I’ve knelt before that crucifix so many times and said, “I’m not sure I can take much more of this Lord” and when I look up at the image of His suffering it’s like He’s saying, “Tell me about it.”
Her words express exactly why I’m so fond of that crucifix and any crucifix for that matter. No matter what trial or suffering I may face in this life, it will never surpass that of Jesus. He gets it. He knows my pain.
He knows what it means to love and forgive those who’ve hurt you even while they continue to hurt you.
He knows the anquish of rejection, hatred, and the unfaithfulness of friends.
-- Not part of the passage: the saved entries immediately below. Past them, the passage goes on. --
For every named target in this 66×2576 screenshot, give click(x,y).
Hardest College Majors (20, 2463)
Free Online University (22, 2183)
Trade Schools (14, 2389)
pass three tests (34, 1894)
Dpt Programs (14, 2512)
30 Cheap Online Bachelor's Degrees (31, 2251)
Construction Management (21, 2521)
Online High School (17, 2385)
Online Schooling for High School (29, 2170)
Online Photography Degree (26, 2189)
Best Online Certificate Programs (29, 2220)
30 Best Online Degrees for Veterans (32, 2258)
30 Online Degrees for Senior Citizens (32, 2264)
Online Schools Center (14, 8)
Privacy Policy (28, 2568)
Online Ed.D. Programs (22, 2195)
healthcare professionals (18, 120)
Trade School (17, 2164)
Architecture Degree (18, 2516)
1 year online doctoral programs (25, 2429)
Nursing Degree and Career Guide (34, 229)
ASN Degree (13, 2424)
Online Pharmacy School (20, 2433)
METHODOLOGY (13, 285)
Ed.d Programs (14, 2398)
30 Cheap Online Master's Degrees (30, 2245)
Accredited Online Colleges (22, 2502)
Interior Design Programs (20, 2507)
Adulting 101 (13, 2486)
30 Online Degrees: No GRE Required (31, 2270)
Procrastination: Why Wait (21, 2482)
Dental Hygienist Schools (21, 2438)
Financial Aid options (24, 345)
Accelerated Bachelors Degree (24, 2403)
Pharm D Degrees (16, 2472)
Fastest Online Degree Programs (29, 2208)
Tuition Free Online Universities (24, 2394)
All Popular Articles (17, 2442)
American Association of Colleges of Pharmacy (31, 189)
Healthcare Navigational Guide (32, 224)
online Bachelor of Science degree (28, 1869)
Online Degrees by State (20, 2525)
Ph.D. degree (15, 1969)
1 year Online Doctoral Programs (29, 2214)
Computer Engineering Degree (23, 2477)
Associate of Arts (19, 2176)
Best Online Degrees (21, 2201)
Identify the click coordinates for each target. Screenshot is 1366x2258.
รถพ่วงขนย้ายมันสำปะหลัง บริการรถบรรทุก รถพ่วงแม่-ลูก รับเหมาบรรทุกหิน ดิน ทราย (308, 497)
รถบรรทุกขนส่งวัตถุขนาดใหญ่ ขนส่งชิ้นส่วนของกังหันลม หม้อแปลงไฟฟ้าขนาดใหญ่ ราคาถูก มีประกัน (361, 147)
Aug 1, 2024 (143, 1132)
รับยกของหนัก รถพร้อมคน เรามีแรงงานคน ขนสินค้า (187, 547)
He knows the suffering that comes with intense physical pain.
The crucifix reminds me of these truths. It tells me I am not alone but instead I have a friend that loves me so much He was willing to undergo great suffering to prove it.
The crucifix reminds me that even though he was tempted in his own suffering to find a way of escape he chose the path of sacrificial love instead. And now I am free to do the same–to bear my own cross with as much love as He bore His.
This is why the crucifix has such meaning to us Catholics. And it’s why that wall in our sanctuary seems so bare without it. Yes, I know, with or without it, the truths remain but I miss this beautiful and humbling image of suffering and sacrificial love.
I look forward to moving into the new sanctuary and seeing that cross again. Meanwhile when I kneel in church and see that empty wall I will follow the spiritual direction of St. Francis De Sales.
With the interior eyes of your soul, contemplate Jesus crucified, naked, blasphemed, calumniated, abandoned and overwhelmed with all kinds of disgust, sadness and labour. Then consider your own afflictions, which neither in number nor intensity can be compared with His, and reflect that never shall you be asked to suffer for Him so much as He has suffered for you.